Asus W90Vp 18.4" Gaming Notebook

Usage Experience

The W90Vp, as expected, comes loaded with Windows Vista Home Premium. Unfortunately, that's not all it comes loaded with. The amount of bloatware packed onto this machine right from the factory is disappointing, albeit not at all shocking. You'll definitely spend your first hour of so of ownership attempting to stop that persistent Norton Trial pop-up from marring your view, and you'll spend the next hour paring down the apps in your task bar from too-many-to-count to only-what's-necessary. Look, we know there's a Core 2 Quad in here, but we're not trying to waste any cycles on needless junk running in the background.

After we had things tidied up to our liking, we found the overall experience to be top notch. Applications were responsive, loading times either met or exceeded our expectations and gaming titles were a real joy to play. Out of our suite of test titles, only Crysis couldn't be played at full 1080p with all settings maxed. Seriously. We promise to touch more on that in the coming pages, but for now we'll focus on the multimedia end of things. With a 2.0GHz Core 2 Quad Q9000 under the hood, not to mention 6GB of DDR2-800 memory and twin ATI Radeon HD 4870 GPUs in a CrossFireX configuration, it's not shocking at all that both Paint and Calculator performed admirably. All kidding aside, you can rest assured that this machine has everything it takes to show the resource-intensive Windows Vista exactly who's boss, and in common, everyday type tasks, the W90Vp simply screamed.

You may be wondering why we waited to mention the expansive 18.4" 1080p (1,920 x 1,080) LCD panel until now, but honestly, it's so good we just had to roll it into the overall experience. Realistically, the screen on this beast makes the user experience infinitely better. It's one of the brightest, most vivid LCD panels we've ever spotted on a notebook. Beyond that, it has almost unbelievable viewing angles. We looked on from the side (as in, directly viewing from the side) and could see the desktop perfectly clear. No fading, no weird coloration. The same was true when looking on from extremes at the top and bottom. Asus really did a bang-up job with the LCD, though we will say the glossy coating grated our nerves at times. Whenever this screen is viewed in low light, it's a winner; whenever it's viewed in direct sunlight, well, not so much. Reflections were almost annoying at times, and we had to force ourselves to look beyond them on countless occasions. We know -- it's hard to find a matte/anti-gloss screen on a gaming notebook these days, but we can dream, right?

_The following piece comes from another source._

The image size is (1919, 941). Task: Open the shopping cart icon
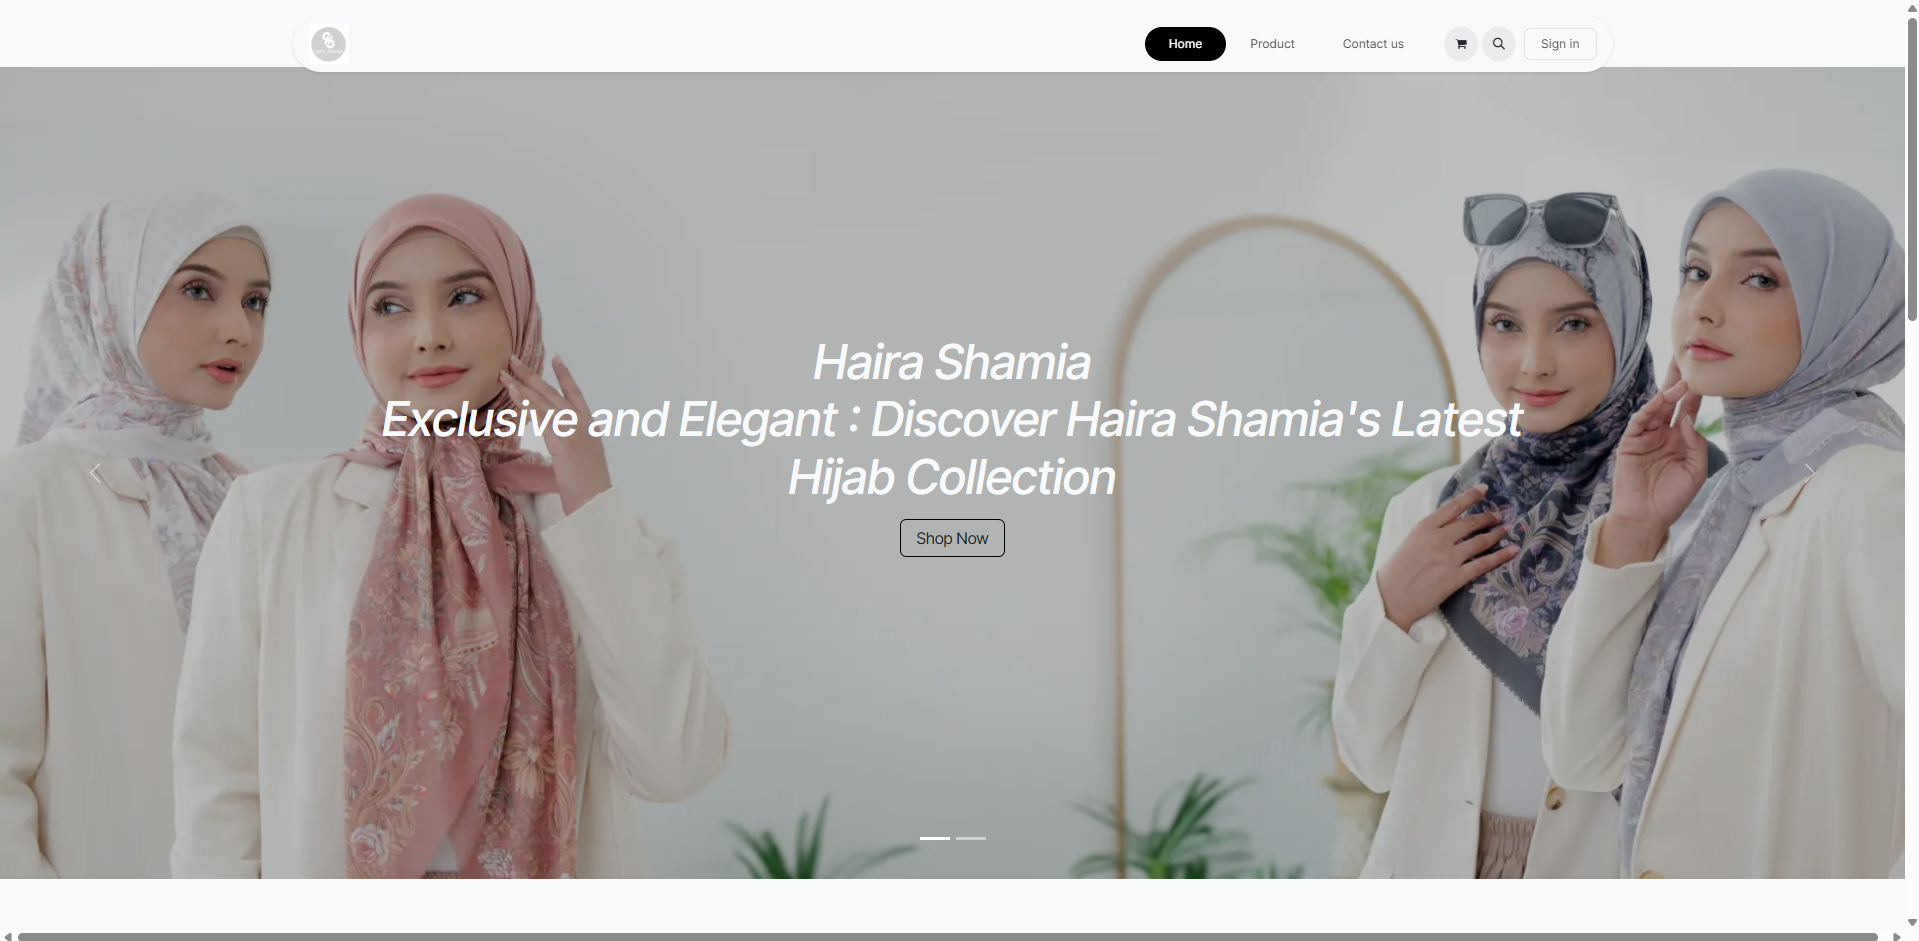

It's worth restating that Asus has done a phenomenal job with the noise and cooling here. Never were the fans obnoxiously loud, and never did we find ourselves annoyed by noises emanating from the internal hard drives (yeah, drives, as in plural -- this baby's got dual 320GB HDDs, you know). Also of note, the mindlessly easy overclocking option was a fantastic addition. Asus puts the power in the owners' hands, giving them the ability to add up to 17% more power with the press of a button, and as you'll see in the benchmarks to come, this factory-loaded overclocking tool wasn't just a gimmick.